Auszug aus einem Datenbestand
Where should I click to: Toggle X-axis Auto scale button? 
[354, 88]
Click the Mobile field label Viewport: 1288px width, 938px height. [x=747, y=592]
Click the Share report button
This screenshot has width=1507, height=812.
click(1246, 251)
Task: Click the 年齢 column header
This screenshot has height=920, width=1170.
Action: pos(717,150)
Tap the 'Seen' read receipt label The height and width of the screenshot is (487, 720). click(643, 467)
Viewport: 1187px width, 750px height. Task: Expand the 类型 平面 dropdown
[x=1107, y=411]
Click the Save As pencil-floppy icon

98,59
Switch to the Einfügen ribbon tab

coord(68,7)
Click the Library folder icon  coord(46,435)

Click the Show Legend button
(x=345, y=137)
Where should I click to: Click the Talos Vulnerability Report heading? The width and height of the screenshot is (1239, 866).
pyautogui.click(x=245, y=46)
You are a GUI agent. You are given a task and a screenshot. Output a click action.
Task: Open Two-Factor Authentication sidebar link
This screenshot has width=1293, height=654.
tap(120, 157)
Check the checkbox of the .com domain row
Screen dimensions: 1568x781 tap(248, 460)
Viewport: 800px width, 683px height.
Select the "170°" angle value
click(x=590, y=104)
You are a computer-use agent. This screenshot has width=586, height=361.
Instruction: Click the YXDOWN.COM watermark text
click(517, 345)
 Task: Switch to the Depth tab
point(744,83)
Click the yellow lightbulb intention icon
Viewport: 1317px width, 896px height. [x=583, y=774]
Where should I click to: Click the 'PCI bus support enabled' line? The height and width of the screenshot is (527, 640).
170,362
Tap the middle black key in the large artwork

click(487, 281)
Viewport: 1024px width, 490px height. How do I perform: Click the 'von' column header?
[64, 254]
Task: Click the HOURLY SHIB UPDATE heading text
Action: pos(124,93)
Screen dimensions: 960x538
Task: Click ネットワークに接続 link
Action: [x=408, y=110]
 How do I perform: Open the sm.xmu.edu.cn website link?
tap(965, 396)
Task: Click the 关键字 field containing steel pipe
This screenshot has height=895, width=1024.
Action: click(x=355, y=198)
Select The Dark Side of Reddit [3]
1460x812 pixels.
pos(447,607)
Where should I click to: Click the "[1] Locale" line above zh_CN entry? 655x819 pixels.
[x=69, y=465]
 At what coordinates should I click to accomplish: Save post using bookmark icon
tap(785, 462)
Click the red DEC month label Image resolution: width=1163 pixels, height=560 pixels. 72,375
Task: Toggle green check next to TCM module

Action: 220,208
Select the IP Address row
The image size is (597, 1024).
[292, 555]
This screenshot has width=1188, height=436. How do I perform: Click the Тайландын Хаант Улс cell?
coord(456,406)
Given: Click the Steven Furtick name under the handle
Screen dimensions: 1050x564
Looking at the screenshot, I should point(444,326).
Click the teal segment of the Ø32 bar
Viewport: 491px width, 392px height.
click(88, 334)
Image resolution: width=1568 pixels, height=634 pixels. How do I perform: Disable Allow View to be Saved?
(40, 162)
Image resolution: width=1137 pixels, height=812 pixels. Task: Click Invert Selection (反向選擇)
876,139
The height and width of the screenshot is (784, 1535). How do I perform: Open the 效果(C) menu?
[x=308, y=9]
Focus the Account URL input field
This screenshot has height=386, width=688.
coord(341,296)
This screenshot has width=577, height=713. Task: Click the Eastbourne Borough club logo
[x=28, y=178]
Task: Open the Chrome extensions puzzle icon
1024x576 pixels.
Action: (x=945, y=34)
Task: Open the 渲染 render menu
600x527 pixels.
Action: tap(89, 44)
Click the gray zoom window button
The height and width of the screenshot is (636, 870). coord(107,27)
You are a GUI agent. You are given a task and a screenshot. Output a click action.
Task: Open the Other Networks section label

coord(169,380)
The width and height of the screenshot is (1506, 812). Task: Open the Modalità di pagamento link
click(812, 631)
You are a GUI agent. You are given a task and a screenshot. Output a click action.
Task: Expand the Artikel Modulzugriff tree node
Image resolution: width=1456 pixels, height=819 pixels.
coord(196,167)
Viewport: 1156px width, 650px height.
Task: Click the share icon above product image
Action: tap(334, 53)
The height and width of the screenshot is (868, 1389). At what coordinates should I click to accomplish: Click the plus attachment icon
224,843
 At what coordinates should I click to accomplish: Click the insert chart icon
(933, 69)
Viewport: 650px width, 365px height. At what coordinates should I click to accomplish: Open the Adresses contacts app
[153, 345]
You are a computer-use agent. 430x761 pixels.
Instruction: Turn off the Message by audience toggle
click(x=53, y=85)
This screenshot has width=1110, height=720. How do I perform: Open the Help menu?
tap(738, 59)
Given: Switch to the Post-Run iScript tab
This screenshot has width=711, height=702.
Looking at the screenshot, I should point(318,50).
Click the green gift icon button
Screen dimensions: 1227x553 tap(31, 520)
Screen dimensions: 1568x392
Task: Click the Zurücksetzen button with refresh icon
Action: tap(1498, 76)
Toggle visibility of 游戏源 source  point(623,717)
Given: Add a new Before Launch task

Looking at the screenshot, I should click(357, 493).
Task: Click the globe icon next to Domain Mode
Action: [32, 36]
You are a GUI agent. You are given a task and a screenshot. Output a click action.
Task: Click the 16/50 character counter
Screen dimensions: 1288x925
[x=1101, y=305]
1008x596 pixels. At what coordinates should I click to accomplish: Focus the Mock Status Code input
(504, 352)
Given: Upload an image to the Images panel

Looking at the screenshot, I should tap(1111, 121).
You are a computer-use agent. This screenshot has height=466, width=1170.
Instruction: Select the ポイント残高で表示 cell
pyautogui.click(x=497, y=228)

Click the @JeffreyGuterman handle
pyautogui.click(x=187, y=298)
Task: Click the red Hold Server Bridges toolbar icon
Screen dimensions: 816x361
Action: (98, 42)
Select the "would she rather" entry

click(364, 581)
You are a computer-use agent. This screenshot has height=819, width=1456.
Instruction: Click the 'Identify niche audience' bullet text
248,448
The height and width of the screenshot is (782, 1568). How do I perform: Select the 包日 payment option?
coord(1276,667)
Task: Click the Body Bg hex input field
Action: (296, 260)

▸ **Ihre Aufgabe**: Stellen Sie die Zeilen von der Zeile mit „Click the green gift icon button“ bis zum Ende der Datensätze, beide Enden eingeschlossen, als Markdown-Tabelle mit den Spalten „Nr“ und „Inhalt“ dar. Leerzeilen lassen Sie dabei weg.

▸ **Lösung der Aufgabe**:
| Nr | Inhalt |
|---|---|
| 1 | Click the green gift icon button |
| 2 | Screen dimensions: 1227x553 tap(31, 520) |
| 3 | Screen dimensions: 1568x392 |
| 4 | Task: Click the Zurücksetzen button with refresh icon |
| 5 | Action: tap(1498, 76) |
| 6 | Toggle visibility of 游戏源 source  point(623,717) |
| 7 | Given: Add a new Before Launch task |
| 8 | Looking at the screenshot, I should click(357, 493). |
| 9 | Task: Click the globe icon next to Domain Mode |
| 10 | Action: [32, 36] |
| 11 | You are a GUI agent. You are given a task and a screenshot. Output a click action. |
| 12 | Task: Click the 16/50 character counter |
| 13 | Screen dimensions: 1288x925 |
| 14 | [x=1101, y=305] |
| 15 | 1008x596 pixels. At what coordinates should I click to accomplish: Focus the Mock Status Code input |
| 16 | (504, 352) |
| 17 | Given: Upload an image to the Images panel |
| 18 | Looking at the screenshot, I should tap(1111, 121). |
| 19 | You are a computer-use agent. This screenshot has height=466, width=1170. |
| 20 | Instruction: Select the ポイント残高で表示 cell |
| 21 | pyautogui.click(x=497, y=228) |
| 22 | Click the @JeffreyGuterman handle |
| 23 | pyautogui.click(x=187, y=298) |
| 24 | Task: Click the red Hold Server Bridges toolbar icon |
| 25 | Screen dimensions: 816x361 |
| 26 | Action: (98, 42) |
| 27 | Select the "would she rather" entry |
| 28 | click(364, 581) |
| 29 | You are a computer-use agent. This screenshot has height=819, width=1456. |
| 30 | Instruction: Click the 'Identify niche audience' bullet text |
| 31 | 248,448 |
| 32 | The height and width of the screenshot is (782, 1568). How do I perform: Select the 包日 payment option? |
| 33 | coord(1276,667) |
| 34 | Task: Click the Body Bg hex input field |
| 35 | Action: (296, 260) |